Archive for August, 2006

Aspect Oriented Programming in a commercial app

I have read about the benefits of aspect orientated programming (AOP) and decided to investigate the possibility of using an open source AOP Framework to standardise exception handling in our application.

Click here for a list of Open Source Aspect Orientated Frameworks

From what I had read I had great hopes for AOP: I was expecting to be able to add exception handling and logging to some classes by writing an exception handling class using the AOP framework and then using a configuration file, configure which classes magically had exception handling applied.

Unfortunately there is no such thing as magic (sorry kids), there needs to be a way of weaving the code written for exception handling (Advice) into the methods specified by the configuration file.

The AOP frameworks seem to take two different approaches to weaving, Compile time weaving and Run time weaving; each of these solutions have their own compromises.

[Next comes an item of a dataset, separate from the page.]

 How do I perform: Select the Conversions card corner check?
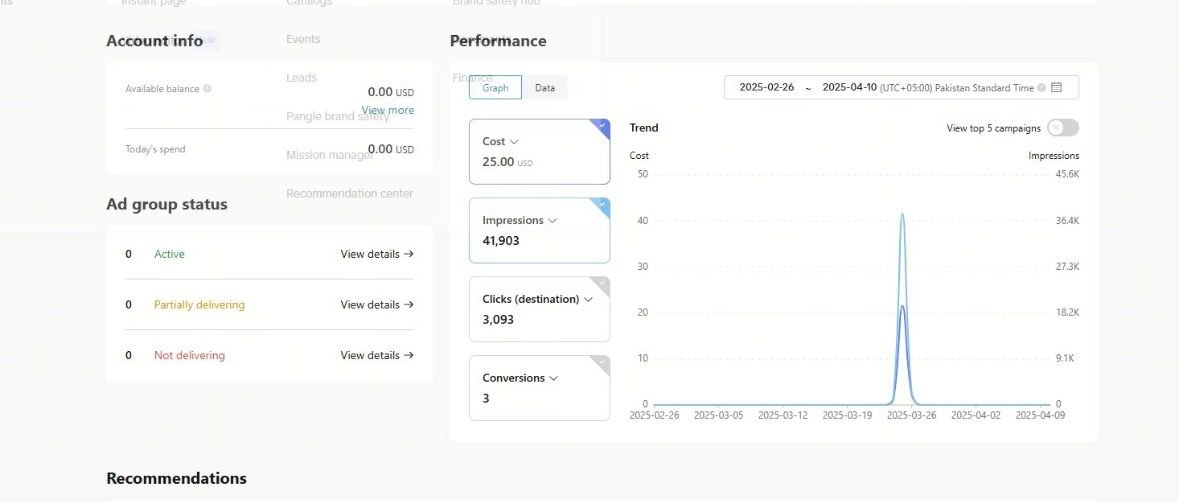click(x=601, y=362)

I initially discounted using a Compile time weaving framework such as AspectDNG, because of the impact on our build process.

I first looked into Runtime weaving implementation AspectSharp but after discovering a bug running their example I found a message on the forum saying the AspectSharp project had stalled. I next looked at the SpringFramework which at first seemed promising, I was disappointed to find out that in order to use runtime weaving you are faced with a few rather large compromises: Firstly the classes in which you want to apply the Advice to have to implement an interface, which isn’t so bad I suppose. Secondly however there is a bigger compromise, every call you make to your classes must be replaced with a call to a proxy.

so

command.Execute();

would be replaced with,

ICommand command = (ICommand) ctx[”myServiceObject”];
command.Execute();

Is this intrusive use of a proxy just a bit too much of a compromise to have your domain logic free from distractions like tracing and exception handling? I suppose the answer is “it depends”. For my situation this was too much of a risk, I didn’t have time to investigate any performance penalties, but this surely must be an issue too.

The future of AOP must be with compile time weaving; if this could be integrated smoothly with Visual Studio and the build process then this surely would be an attractive option.